Prep 10 mins
Cook 45 mins
From Silk Road Cooking: A Vegetarian Journey by Najmieh Batmanglij. In the list of ingredients is also 1 Tbsp angelica powder but the recipe editor would not let me add it. This is untried by me so far, but I plan on making it this winter while pomegranites are in season. It took me quite some time to find angelica powder. I found it in a magic speciality shop.
- 4 tablespoons vegetable oil
- 2 teaspoons cumin seeds
- 4 garlic cloves, crushed and peeled
- 1 inch fresh ginger, peeled and grated
- 1⁄4 cup rice flour
- 2 cups vegetable stock
- 4 cups pomegranate juice
- 2 teaspoons salt
- 1 teaspoon fresh ground black pepper
- 1⁄4 teaspoon cinnamon
- 1⁄4 cup sugar
- 1 cup Baby Spinach, washed and drained
- 1 cup fresh mint leaves, shredded (or 2 tsp dried mint)
- 1 teaspoon dried mint flakes
- 1 cup pomegranate seeds (about one large pomegranate)

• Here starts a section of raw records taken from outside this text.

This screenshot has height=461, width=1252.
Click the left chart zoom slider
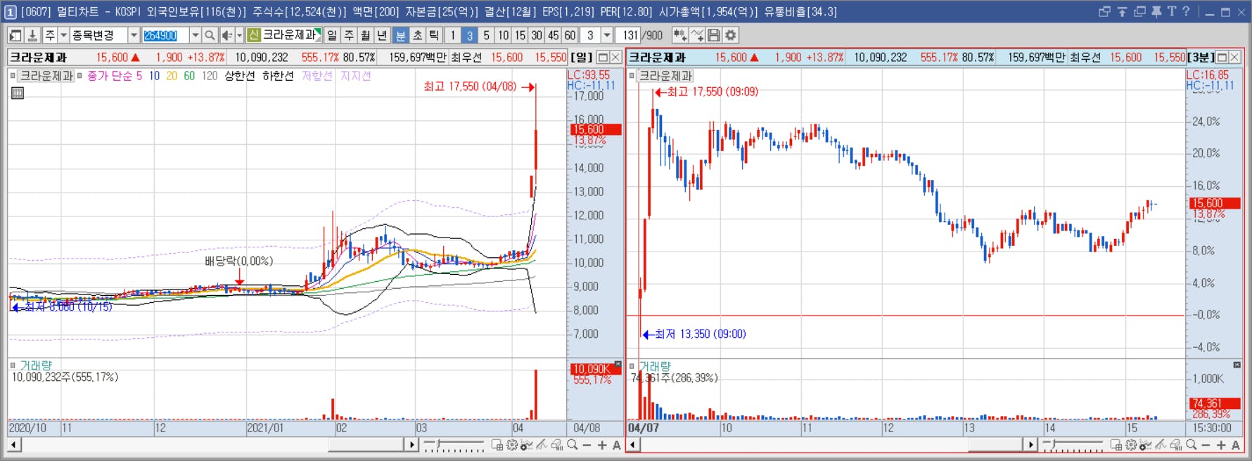click(454, 445)
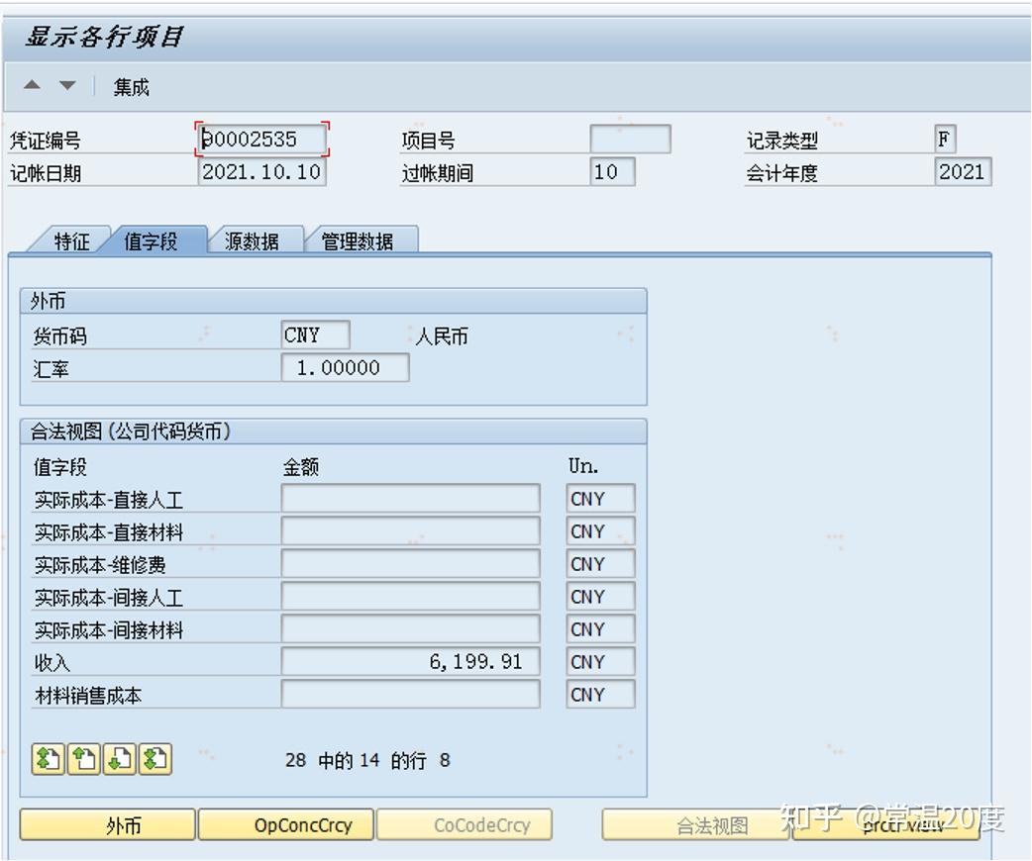Select the last line item navigation icon
This screenshot has height=861, width=1032.
pyautogui.click(x=155, y=760)
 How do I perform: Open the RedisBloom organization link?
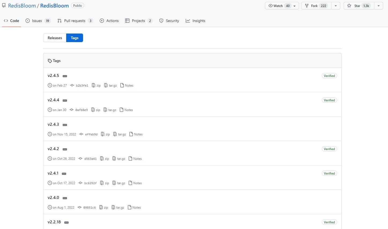22,6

- 1 cup chopped walnuts or 1 cup pine nuts, toasted and coarsely chopped
- Heat 4 Tbsp oil in a medium, heavy pot over medium heat.
- Add cumin and stir fry for 20 seconds until aromatic.
- Add the garlic and ginger and stir fry for 1 minute.
- Add rice flour and stir fry for 3 minutes.
- Add the stock and bring to a boil. Reduce heat and simmer over medium heat for 20 minutes.
- Stir in the pomegranate juice, salt, pepper, cinnamon, sugar, angelica powder, spinach and mint. Bring back to a boil, reduce heat and smmer over low for 15 minutes.
- Adjust seasonings to taste; the soup should be sweet and sour.
- Pour the soup into a tureen and garnish with the mint flakes, pomegranite seeds and walnuts.